PAB Cloud Data Management

Following on the developments of the PAM SI, PAB has migrated to the National PAM Google Cloud Platform for data storage and processing which is maintained by the Fisheries OCIO at headquarters. The cloud project is named: ggn-nmfs-pamdata-prod-1. This cloud area is shared by all NOAA Fisheries PAM programs and is separate from the NEFSC-led cloud migration. This page is intended to provide an overview of how PAB daily operations and analyses translate to cloud workflows.

If you are having IT issues in the cloud, review the cloud manual for troubleshooting advice, then reach out within PAB for support (ie. your analysis lead or the cloud migration team - Becca/Gen/Julianne/Kate/Lindsey), if your issue is still not resolved then submit a smartsheets ticket for support. Do not submit an NEFSC IT ticket for support in the PAM Cloud.

Accessing Data in the Cloud

Cloud data can be accessed online through the PAM Google Cloud Data Buckets, or through personal cloud windows workstations (pam-ww). Resources for accessing, managing, and analyzing cloud data are available on the cloud github manual. All audio files, detector output, and any other files necessary for data processing will be stored in the google cloud buckets.

Other documents that are part of PAB organizational management (e.g. conference presentations, cruise deployment metadata, etc.) will be stored in a new shared PAB google drive. This shared google drive can be accessed by opening Google Drive, clicking the “Shared drives” link on the left panel, then opening the “NMFS NEC PSD PAB” drive.

Data storage in the cloud mirrors how data is stored on the server.

Each of our cloud buckets have specified user permissions to prevent accidental data loss. Everyone with access to the PAM Google Cloud is able to read data from all data buckets, regardless of science center affiliation. For the NEFSC PAB specific buckets, everyone on the nmfs.nec.pa.branch email listserv is able to read, write, move, delete, etc. in all folders within nefsc-1-pab. Only select data admins have been given the ability to write, move, or delete files in the nefsc-1 data bucket. Any changes to these permissions should be recorded in this spreadsheet and will then be updated by the PAM Cloud developer, Dan Woodrich.

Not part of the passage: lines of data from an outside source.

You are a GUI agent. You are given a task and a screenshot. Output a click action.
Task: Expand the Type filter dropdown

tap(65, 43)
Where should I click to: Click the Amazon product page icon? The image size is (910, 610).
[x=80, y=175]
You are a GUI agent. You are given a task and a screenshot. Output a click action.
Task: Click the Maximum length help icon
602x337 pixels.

The cloud buckets currently have a 7-day “soft-delete” policy. This means that any accidentally deleted files can be recovered by the cloud developer or data admins for up to seven days. If you accidentally delete data from the cloud, reach out to Julianne and Kate for recovery support. If they are unavailable submit a smartsheets ticket or email Dan Woodrich (daniel.woodrich@noaa.gov) for support.

End-to-end cloud workflow

The first test run of the end-to-end cloud data management for PAB will start after the October SNE fieldwork.

Data offload & QAQC

The general process for SoundTrap data will be:

  1. SD cards are offloaded to an external hard drive;
  2. Compressed .sud files are uploaded to the cloud from the external hard drive through Odyssey using gsutil/cloud sdk tools;
  3. Files will be decompressed by the QAQC using SoundTrap Host on personal windows workstations (pam-ww);
  4. QAQC scripts will be run and output analyzed in R on the pam-ww;
  5. QAQC status will be updated on Smartsheets and audio files will be available for processing as usual.

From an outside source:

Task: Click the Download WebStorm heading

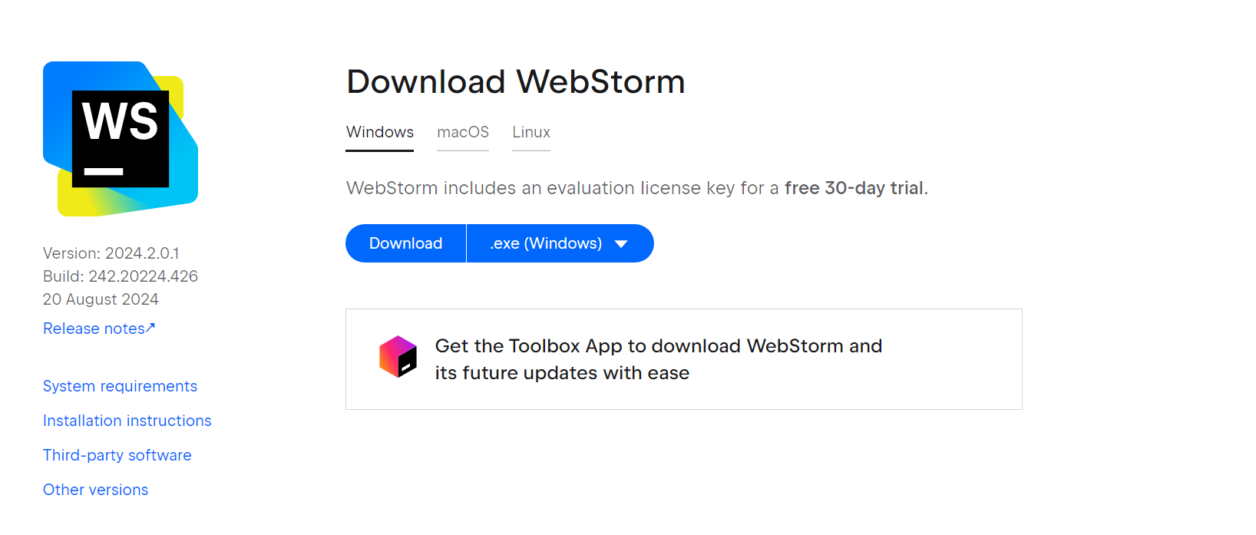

Because every movement of data in the cloud incurs a cost, audio files will be stored in their appropriate nefsc-1 organization structure before QAQC is complete. Always reference the All analyses smartsheet to confirm that a given deployment has cleared QAQC and is ready for analysis. Deployments that are already uploaded to the cloud are listed on the GCP Status smartsheet.

The upload process will be similar, but adjusted as needed for data collected from other platform types. For example, real-time data is provided by WHOI through the NEFSC Google Cloud and is automatically copied to our PAM Cloud storage using a script managed by NEFSC ITD. During the cloud migration and while we have access to the NEFSC servers, compressed audio files can also be backed-up on the server.

Cloud processing

Once data is available in the cloud and has cleared QAQC, cloud processing can begin. An overview of cloud processing with detailed instructions and troubleshooting recommendations are available on the cloud manual. We have two general frameworks for data processing in the cloud: Batch scaling and user interaction on windows workstations.

Batch-scaled software:

Submitting processing jobs for batch-scaled software is available or in development for: PyPAM Soundscape metrics, LFDCS, the minke detector, and the humpback CNN. Batch-scale processing jobs or runs are submitted online through Google Cloud Composer (aka Airflow) interface. These are currently still in the development cloud environment, but will soon be transitioned into our PAM Cloud project.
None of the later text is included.